L’ESPRIT DE NOËL A ENCORE FRAPPÉ (PART THREE)
PREVIOUSLY ON AUSTRALIGATOR.COM : « Les incidents gastronomiques et culinaires qui sont l’objet de ce récit griffonné à la va-vite dans quelque seamen’s club sont survenus, progressivement, crescendo, comme dans les pires romans de Stephan King. Voir Misery la nuit dernière m’a inspiré et m’a aidé à trouver enfin les mots pour gribouiller quelque chose à mettre sur mon blog qui, je le sens bien, va lui aussi souffrir d’irrégularité et de baisses de qualité dans son alimentation. J’espère que ce post répondra à votre deuxième question la plus posée « Est-ce que tu manges bien ? »

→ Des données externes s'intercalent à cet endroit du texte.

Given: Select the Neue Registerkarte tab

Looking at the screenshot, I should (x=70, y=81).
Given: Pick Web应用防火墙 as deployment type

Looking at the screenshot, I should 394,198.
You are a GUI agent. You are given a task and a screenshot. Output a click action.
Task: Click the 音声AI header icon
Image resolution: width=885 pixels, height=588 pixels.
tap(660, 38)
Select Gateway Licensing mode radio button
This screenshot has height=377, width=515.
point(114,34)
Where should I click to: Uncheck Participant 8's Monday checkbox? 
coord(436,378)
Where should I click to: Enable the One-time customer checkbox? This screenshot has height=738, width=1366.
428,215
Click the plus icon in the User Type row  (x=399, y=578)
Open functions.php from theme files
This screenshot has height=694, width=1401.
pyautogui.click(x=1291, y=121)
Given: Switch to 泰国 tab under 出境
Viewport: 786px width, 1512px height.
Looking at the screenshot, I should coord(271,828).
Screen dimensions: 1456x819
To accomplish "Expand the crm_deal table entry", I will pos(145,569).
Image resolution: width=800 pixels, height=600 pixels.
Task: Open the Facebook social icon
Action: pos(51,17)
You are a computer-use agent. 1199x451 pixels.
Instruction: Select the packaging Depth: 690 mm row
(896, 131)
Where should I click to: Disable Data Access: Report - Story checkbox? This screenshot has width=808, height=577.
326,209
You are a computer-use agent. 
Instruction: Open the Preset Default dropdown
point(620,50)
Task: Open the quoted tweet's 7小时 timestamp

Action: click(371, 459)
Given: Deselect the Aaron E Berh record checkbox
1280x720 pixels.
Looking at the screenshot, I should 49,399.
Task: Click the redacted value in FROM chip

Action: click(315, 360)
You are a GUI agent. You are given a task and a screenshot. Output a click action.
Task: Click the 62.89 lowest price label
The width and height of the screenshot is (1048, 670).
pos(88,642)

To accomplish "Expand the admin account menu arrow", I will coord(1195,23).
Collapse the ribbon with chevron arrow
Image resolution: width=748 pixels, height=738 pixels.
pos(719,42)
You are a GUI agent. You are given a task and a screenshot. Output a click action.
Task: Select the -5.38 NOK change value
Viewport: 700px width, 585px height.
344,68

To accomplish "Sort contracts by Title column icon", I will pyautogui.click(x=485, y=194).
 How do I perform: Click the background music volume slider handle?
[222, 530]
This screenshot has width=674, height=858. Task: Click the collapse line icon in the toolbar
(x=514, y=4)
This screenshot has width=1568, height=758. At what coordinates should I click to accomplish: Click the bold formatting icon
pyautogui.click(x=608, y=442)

L’euphorie de mes débuts de passager affamé de découvertes de toutes sortes laissa vite place à un petit état repu de non-appétit nauséeux survivant dans la crainte du menu du jour suivant… Vint alors la période glacière : les mêmes mets mais froids. Avec en dessert une glace coréenne orange fluo à quelques agrumes amers, chimiques et au goût médicamenteux. Ce truc vous tapissait la langue et les tripes d’un enduit phosphorescent du même ton. Je sortais de table moyennement guilleret et avec la drôle l’impression d’être un cobaye prêt pour sa scintigraphie. Comme tous les autres passagers j’ai fini par perdre tout mes repères. Non content d’êtres paumés dans les changements d’heures quotidiens et notre localisation par abscisses et par ordonnées. Arrivé dans l’hémisphère sud je ne savais plus du tout ce que je mangeais. À l’heure où je vous parle, la descente aux enfers n’est pas terminée.
Hier, à 400, Alex a été pris en flagrant délit de sandwich à La vache qui rit - Nutella - Roquefort. Lisa nous a raconté ça hier soir encore toute tremblante et manifestement en état de choc. Elle décrivait, horrifiée, la scène du Roquefort qui se mélangeant au chocolat alors qu’elle-même tartinait avec de la confiture à la framboise (et hésitait apparemment à y rajouter de la marmelade) des toasts déjà enduits de beurre de cacahouète et surmontés de fromage.
À l’acmé de mon épouvante culinaire, quand John essaie de détendre l’atmosphère en nous faisant remarquer que nous avons eu de la langue de bœuf à notre entrée dans l’Atlantique et que nous avons de la queue de du même animal pour notre sortie du Pacifique, et que ça fait un bœuf entier peut-être par personne… Là le pianiste ne joue plus que deux notes dans les graves et cette musique de l’horreur résonne tout le long de mon tube digestif frissonnant. Je réalise alors les yeux dans mon assiette plaque tournante fataliste, l’avènement du règne de la nourriture mondiale et avec lui l’ensevelissement de 30 ans et 65 kg de cuisine française. Le rôle de passeur d’ombres de Stephan ne faisait plus aucun doute. À moi, désormais, le ketchup et les cornichons plus sucrés que le lait concentré ou la crème Mont blanc, les fromages sans goût et rebondissants tellement ils sont trafiqués, l’usage abusif du maïs dans les desserts, la mayonnaise qui ne se met surtout pas au réfrigérateur, les crevettes qui se recongèlent et décongèlent à volonté, les œufs carrés en bouteille, les bigorneaux en tube… S’apercevant de mon teint blafard vert d’eau et de la goutte de sueur froide qui perlait sur mon front, à mon Charon, Stephan, dans un rire à faire chavirer le bateau, de conclure ce chapitre avec un De gustibus et coloribus non est disputandum hypocrite et un Merry Christmas ivriboudi satanique qui recouvre toujours tout.